それはなぜか、答えは大きく2つある。良い指導者(もしくは大人)と出会えなかったことと、その才能の持ち主自身のパーソナリティーが大きく影響をしたことだ。もちろんほかにも、良い仲間など複合的な要素はあるが、この2つが及ぼす影響はとてつもなく大きい。
「乾は、本当にサッカーが好きで好きで仕方がなかった。思っていることがストレートに顔に出てしまったり、イライラしてしまうことはあったけれど、すべてはサッカーが好きだからこそで、成長のための努力は惜しまない子だった」
サッカー日本代表の乾貴士を高校時代に指導し、その才能を大きく伸ばした野洲高校サッカー部・山本佳司監督は、乾をこう評価する。

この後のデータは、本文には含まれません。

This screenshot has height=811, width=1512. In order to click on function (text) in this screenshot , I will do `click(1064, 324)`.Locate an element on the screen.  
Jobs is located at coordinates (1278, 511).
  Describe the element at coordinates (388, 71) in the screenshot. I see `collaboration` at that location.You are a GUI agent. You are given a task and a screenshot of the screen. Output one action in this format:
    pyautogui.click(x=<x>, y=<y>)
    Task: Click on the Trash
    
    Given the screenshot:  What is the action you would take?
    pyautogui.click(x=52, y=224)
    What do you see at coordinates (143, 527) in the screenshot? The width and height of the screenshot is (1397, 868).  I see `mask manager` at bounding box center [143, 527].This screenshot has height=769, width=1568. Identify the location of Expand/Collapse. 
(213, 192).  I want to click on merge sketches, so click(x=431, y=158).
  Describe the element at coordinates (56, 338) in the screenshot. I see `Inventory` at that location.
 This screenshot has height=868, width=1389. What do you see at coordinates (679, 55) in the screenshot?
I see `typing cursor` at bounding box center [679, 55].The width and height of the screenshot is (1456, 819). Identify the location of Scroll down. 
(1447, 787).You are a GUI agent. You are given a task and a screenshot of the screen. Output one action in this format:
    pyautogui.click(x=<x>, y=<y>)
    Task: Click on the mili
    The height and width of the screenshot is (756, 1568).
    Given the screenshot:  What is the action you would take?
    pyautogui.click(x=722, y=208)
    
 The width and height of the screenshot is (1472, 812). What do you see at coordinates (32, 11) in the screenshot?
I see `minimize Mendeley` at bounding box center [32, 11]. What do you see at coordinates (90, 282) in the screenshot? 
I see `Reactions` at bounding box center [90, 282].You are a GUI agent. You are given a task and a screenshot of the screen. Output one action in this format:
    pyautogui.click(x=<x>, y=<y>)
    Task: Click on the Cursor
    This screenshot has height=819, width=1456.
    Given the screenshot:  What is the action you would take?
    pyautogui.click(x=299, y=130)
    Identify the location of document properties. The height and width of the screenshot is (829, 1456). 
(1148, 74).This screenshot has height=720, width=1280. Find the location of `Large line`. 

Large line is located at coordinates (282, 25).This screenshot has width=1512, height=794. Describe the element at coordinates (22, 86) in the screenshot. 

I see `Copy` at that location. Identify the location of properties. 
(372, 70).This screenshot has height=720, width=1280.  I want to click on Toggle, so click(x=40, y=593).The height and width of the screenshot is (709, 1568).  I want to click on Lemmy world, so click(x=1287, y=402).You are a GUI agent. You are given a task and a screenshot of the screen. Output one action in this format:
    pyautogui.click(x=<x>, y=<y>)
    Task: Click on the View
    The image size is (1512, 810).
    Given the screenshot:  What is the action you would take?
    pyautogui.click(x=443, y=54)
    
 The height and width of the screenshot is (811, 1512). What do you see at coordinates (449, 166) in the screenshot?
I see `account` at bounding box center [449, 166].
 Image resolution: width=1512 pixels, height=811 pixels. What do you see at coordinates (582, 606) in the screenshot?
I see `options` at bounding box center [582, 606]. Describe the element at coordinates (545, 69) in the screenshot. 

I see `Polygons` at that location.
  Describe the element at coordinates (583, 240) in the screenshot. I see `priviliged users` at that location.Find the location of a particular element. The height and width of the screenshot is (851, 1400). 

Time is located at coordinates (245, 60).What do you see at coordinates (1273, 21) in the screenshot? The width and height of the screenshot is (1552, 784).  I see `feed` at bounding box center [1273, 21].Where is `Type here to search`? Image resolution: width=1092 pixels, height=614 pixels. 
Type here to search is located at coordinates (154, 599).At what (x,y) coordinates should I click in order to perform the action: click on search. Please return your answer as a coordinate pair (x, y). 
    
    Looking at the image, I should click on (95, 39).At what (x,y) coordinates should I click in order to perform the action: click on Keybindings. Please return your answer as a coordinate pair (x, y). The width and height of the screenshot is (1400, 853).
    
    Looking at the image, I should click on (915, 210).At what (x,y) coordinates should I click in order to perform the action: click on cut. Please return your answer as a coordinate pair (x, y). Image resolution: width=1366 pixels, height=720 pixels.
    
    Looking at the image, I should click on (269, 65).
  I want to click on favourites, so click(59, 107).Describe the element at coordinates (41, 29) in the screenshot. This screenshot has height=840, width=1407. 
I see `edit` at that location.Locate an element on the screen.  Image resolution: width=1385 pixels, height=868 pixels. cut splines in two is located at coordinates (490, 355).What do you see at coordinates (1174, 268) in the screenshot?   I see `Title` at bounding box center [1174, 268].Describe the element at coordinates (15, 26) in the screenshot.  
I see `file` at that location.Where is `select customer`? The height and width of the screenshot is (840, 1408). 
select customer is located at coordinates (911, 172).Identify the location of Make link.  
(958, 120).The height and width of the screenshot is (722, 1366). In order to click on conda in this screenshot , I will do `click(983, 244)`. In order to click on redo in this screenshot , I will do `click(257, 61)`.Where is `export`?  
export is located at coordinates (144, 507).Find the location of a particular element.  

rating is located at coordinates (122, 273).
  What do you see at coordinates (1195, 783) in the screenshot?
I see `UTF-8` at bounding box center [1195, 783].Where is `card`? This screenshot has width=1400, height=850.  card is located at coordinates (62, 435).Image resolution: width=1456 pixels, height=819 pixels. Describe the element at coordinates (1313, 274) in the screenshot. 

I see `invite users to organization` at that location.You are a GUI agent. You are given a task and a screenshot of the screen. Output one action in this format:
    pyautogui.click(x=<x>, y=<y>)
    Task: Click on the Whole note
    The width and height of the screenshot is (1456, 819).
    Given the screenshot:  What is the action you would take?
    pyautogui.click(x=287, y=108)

山本氏が語るように、乾は努力を惜しまなかったからこそ、その才能が大きく伸びた。山本氏はこう続けた。
「そもそも大前提として、よく言われる『乾は天才』という部分は間違っています。確かに彼の持っていた才能は、原石として素晴らしいものがありましたが、それを彼自身がしっかりと磨けるか、磨けないかが重要で、その結果によって将来への道が大きく左右されます。乾の一番の持ち味は『学び続けられる』ことだし、30歳になった今も“サッカー小僧”そのままなんです」(山本氏)
山本氏の発言を裏付けるように、20日に放送されたバラエティ番組『ダウンタウンなう』(フジテレビ系)のなかで、日本代表の大迫勇也が乾について、「ボールを蹴るのが大好き」「少年みたい」と評価していた。
乾が野洲高校で見せる「サッカー小僧」の顔
乾がプロになってから今まで、ずっと変わらないことがある。それは日本に帰国して母校に顔を出すときだ。ドイツやスペインに渡ってからも、乾はオフの時に滋賀に帰って来ると野洲高校に顔を出す。その時の格好は、決まってジャージとスパイクを着用している。練習前に後輩たちの前で話をした後に、そのまま練習に参加するのだ。